● **WHAT THE TASK ASKS**: When the line containing "Given: Switch to the Display panel tab" appears in the entries below, begin printing there and stop after the line containing "You are a computer-use agent. Screen dimensions: 1330x632"; print each of those lines exactly and no other line.

═══ DATASET CONTENT

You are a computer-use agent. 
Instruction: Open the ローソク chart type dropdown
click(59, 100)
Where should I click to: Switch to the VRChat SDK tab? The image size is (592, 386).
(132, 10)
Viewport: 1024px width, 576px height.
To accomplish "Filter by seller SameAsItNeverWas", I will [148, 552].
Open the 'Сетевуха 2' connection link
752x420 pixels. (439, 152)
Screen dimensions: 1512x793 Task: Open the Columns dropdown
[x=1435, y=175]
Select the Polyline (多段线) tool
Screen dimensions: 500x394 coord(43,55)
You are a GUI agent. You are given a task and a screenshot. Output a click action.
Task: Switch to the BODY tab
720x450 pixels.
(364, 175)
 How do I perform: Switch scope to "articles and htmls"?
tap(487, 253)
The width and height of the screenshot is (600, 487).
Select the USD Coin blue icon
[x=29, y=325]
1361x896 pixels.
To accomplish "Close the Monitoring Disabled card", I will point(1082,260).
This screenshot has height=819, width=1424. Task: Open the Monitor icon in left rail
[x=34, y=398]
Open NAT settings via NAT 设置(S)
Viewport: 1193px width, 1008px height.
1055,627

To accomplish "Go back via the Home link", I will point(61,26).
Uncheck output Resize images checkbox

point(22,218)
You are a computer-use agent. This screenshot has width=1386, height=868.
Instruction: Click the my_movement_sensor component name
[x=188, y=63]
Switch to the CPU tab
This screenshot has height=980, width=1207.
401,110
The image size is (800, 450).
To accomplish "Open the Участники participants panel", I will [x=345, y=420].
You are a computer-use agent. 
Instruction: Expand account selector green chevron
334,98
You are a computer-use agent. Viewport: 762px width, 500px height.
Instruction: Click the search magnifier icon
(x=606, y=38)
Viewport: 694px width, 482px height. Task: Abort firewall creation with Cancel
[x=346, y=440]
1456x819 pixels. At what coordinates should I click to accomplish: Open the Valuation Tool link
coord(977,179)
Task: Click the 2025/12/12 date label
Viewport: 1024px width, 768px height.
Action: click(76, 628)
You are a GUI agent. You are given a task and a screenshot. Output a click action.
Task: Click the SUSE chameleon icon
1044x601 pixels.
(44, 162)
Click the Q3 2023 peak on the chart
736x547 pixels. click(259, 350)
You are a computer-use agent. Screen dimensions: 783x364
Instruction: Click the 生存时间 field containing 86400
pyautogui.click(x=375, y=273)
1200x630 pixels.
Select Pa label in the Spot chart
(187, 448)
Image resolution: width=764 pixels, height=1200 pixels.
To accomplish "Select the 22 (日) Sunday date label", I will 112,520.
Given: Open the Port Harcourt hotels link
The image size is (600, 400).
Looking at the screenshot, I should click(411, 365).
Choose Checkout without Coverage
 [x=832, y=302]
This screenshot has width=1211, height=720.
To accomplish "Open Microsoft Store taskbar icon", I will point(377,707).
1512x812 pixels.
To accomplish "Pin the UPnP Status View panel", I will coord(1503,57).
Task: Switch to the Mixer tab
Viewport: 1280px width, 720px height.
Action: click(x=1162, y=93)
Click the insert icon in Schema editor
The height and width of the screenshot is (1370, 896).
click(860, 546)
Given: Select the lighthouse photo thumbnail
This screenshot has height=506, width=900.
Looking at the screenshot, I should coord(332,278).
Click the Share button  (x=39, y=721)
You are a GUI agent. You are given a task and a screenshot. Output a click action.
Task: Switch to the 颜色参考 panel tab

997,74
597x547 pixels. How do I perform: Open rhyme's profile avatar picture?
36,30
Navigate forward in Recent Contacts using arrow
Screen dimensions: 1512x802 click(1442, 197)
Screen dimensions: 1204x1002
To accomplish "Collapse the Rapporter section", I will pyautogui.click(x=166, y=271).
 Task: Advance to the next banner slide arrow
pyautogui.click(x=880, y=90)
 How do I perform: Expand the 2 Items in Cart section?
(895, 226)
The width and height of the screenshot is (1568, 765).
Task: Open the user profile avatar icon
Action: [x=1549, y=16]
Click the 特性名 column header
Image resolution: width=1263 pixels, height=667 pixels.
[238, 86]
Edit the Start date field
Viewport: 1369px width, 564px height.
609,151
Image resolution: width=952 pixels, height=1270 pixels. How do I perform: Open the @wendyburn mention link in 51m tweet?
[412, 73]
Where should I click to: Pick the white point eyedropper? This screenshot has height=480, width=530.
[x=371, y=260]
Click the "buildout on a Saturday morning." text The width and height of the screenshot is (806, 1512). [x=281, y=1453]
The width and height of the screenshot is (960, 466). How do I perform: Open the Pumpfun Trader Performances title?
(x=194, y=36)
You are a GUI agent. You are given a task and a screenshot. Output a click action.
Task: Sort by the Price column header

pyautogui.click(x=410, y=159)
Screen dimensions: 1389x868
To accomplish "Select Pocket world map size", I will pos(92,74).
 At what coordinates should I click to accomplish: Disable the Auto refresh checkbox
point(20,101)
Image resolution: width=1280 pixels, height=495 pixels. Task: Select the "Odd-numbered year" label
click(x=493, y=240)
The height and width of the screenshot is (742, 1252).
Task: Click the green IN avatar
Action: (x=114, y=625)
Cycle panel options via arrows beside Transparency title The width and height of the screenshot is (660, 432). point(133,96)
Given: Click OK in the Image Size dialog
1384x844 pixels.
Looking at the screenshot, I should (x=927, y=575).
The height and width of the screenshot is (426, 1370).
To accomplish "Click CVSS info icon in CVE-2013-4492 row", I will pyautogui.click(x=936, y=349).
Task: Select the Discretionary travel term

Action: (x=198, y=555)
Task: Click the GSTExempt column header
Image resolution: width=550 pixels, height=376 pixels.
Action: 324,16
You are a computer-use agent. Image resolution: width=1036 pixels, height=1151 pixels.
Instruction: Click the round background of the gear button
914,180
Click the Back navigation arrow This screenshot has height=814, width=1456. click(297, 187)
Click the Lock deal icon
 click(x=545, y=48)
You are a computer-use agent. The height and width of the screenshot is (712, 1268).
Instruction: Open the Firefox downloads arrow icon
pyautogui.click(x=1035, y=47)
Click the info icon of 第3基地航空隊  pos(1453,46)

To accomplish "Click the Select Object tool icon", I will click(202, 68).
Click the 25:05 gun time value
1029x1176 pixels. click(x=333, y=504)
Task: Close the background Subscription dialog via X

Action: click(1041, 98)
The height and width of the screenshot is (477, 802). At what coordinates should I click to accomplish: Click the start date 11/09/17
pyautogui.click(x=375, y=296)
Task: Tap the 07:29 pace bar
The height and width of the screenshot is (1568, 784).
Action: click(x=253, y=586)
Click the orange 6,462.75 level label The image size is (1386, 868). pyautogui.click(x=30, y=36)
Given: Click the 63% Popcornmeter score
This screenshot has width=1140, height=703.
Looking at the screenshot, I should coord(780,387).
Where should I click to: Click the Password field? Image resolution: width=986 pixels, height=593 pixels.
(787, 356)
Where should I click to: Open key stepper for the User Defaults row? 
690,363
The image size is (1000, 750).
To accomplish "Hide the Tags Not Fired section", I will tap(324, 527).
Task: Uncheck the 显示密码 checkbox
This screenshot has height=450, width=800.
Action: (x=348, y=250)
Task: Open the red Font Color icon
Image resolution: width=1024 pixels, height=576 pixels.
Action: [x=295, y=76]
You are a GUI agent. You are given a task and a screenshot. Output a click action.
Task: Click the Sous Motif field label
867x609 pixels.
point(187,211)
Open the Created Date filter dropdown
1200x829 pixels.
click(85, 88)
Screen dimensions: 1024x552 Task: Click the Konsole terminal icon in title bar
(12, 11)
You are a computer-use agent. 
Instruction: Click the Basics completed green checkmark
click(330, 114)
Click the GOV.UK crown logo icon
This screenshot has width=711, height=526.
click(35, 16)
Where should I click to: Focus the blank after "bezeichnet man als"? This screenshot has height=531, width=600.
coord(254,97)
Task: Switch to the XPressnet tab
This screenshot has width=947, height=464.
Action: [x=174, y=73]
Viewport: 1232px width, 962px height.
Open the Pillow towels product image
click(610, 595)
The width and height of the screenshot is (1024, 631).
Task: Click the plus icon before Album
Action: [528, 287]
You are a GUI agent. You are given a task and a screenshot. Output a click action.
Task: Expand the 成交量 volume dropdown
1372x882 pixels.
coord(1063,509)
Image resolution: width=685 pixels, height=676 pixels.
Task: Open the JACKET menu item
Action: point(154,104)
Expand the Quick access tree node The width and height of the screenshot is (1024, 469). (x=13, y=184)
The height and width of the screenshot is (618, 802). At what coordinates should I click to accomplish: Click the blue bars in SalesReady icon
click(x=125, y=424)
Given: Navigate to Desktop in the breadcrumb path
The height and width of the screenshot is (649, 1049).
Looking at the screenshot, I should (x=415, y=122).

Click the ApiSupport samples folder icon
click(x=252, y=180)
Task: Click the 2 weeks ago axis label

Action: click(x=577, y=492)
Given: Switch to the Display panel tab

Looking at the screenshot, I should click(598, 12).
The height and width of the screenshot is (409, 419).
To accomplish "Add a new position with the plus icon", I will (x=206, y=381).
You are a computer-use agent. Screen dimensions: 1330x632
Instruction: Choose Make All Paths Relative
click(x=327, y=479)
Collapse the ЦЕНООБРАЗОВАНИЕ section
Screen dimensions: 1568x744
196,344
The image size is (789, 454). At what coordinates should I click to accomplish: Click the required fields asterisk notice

══════

● **SOLUTION TO THE PROBLEM**:
Given: Switch to the Display panel tab

Looking at the screenshot, I should click(598, 12).
The height and width of the screenshot is (409, 419).
To accomplish "Add a new position with the plus icon", I will (x=206, y=381).
You are a computer-use agent. Screen dimensions: 1330x632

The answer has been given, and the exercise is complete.